In an embodiment, the type of magnification, artwork display, and/or animation may be selected by the sender of the message. For example, a sender may select to have his messages be presented with a particular type of magnification, artwork display, and/or animation by recipient clients that are set or preset to magnify incoming messages.

To enhance the magnification impact, a graphic processing alteration may be applied to any user interface entity of the recipient's client and/or of any other entity displayed on the recipient client system screen, e.g. a ripple effect that looks like a drop splashing on a liquefied screen.

FIG. 18A depicts, for an embodiment, a message 814, “BIG KISS”, displayed in a magnified fashion that is surrounded by a ripple effect graphic processing alteration 817a. FIG. 18B depicts, for the preferred embodiment, a message 814, “BIG KISS”, displayed in a magnified fashion that is surrounded by a lens effect graphic processing alteration 817b.

In an embodiment, a recipient's client may enable the recipient to select to magnify the generation of outgoing messages. For example, the recipient's client may enlarge, e.g. a 150%, a 200%, or a 400% enlargement, the content of the composition area of a session window.

FIGS. 19A, 19B, and 19C provide an example of an embodiment displaying the content of the composition area 102 of a session window 100 magnified at different level of enlargement. In FIG. 19A, the message 826a, “miss you”, that is under generation, e.g. is being typed by the recipient, is displayed without magnification.

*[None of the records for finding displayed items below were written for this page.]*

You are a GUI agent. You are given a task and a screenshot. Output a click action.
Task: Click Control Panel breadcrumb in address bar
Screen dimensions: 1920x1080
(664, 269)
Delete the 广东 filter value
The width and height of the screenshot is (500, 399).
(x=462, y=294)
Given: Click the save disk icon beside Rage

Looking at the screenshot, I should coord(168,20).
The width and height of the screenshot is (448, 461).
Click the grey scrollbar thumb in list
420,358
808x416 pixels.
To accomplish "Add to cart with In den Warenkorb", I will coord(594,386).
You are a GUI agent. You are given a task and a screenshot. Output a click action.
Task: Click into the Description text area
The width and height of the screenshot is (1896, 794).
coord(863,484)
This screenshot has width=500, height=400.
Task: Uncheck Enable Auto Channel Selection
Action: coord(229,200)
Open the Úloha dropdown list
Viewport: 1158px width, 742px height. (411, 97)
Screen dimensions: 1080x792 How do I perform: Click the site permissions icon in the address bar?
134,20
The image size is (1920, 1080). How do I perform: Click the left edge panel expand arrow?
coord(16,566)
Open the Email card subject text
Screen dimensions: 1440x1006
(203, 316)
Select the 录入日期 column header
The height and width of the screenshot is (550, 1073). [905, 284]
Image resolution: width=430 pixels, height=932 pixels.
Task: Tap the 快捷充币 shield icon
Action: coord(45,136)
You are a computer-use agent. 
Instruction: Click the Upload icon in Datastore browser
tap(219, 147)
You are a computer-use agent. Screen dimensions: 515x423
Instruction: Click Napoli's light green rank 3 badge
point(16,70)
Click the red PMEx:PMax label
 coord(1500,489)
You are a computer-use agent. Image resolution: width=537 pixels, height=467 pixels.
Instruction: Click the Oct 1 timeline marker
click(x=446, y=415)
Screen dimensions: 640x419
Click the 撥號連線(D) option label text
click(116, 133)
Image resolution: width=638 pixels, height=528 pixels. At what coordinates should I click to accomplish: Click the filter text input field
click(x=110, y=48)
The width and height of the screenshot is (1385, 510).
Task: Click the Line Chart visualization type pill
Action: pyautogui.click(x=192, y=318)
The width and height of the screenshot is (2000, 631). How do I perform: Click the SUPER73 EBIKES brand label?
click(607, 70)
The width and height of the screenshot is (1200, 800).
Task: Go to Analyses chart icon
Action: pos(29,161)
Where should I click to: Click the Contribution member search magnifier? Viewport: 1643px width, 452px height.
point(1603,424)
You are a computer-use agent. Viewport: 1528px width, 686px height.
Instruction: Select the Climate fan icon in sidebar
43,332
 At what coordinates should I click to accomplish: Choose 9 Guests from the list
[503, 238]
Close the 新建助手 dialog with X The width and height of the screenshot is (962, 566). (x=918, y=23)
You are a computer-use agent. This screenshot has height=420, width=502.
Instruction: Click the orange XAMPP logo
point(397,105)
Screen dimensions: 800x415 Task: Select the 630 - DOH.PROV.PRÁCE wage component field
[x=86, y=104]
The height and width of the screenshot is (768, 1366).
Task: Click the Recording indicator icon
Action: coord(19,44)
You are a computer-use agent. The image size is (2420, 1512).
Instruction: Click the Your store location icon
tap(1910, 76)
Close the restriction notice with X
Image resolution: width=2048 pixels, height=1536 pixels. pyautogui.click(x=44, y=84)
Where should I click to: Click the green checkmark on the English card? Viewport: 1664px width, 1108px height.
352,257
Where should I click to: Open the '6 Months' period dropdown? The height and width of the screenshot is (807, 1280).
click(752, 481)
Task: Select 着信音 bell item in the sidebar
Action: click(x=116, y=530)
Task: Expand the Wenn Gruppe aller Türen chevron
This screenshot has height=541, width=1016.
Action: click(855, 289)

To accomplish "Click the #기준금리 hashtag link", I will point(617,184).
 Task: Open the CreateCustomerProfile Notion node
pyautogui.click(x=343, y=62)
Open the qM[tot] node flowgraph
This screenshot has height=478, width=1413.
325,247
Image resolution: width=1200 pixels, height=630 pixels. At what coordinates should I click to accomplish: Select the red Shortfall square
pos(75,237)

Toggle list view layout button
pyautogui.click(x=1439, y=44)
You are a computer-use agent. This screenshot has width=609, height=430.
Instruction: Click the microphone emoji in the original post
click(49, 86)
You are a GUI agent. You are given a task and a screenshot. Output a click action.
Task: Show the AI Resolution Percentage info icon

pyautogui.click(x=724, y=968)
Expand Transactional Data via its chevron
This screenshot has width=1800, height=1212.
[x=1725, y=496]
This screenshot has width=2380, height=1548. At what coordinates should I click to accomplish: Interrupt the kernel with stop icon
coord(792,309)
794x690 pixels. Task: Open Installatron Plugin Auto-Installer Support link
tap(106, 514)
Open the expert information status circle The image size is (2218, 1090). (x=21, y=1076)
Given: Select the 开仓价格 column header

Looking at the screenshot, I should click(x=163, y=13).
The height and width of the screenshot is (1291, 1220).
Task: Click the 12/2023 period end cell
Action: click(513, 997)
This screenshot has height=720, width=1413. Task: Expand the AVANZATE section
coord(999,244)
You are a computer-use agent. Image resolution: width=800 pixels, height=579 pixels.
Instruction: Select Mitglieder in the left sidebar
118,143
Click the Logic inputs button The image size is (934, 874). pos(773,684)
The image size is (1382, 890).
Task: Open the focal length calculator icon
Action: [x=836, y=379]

In FIG. 19B, the message 826b, “miss you”, that is under generation, is displayed with an enlargement of 150%. In FIG. 19C, the message 826c, “miss you”, that is under generation, is displayed with an enlargement of 200%.

Although the invention has been described herein with reference to instant message clients having textual capabilities, one skilled in the art will readily appreciate that other types of clients may be substituted for those set forth herein without departing from the spirit and scope of this invention. For example, clients that may be substituted for instant message clients comprise streaming or non-streaming video clients, audio clients, and multimedia clients exchanging data between users, e.g. Apple Computer Inc., iChat AV or Yahoo Inc., Messenger Webcam, or receiving data from a broadcaster, e.g. RealNetworks, Inc., RealPlayer 10 or Microsoft Inc., Windows Media Player 9; IM clients having a user interface lacking the transcript area, which, for example, display IM messages on popup windows; applications that, de facto, act in part, or in totality, as an IM client; applications which primary purpose is not to enable a user-to-user, or multi-user, communication yet enable a partial or complete form of communication, e.g. a word processor having collaborative capabilities; clients which sole, or primary, purpose is to transmit and/or present overlaid messages; e-mail clients, e.g. Microsoft Inc., Outlook Express or Apple Computer Inc., Mail 1.3.9; e-mail and/or IM clients integrated in a software package, e.g. America Online Inc., AOL 9.0, International Business Machines Corp., Lotus Notes 6.5, or Microsoft Inc., Entourage 2004; WEB browsers, e.g. Microsoft Inc., Explorer 6, Netscape Inc., Navigator 7; and communication clients for cellular phones or PDAs.

The overlaid message artworks and texts depicted and commented in this description are merely examples. Any other artwork or text may be substituted for those set forth herein without altering the substance of this invention.

Although the invention is described herein with reference to the preferred embodiment, one skilled in the art will readily appreciate that other applications may be substituted for those set forth herein without departing from the spirit and scope of the present invention. Accordingly, the invention should only be limited by the claims included below.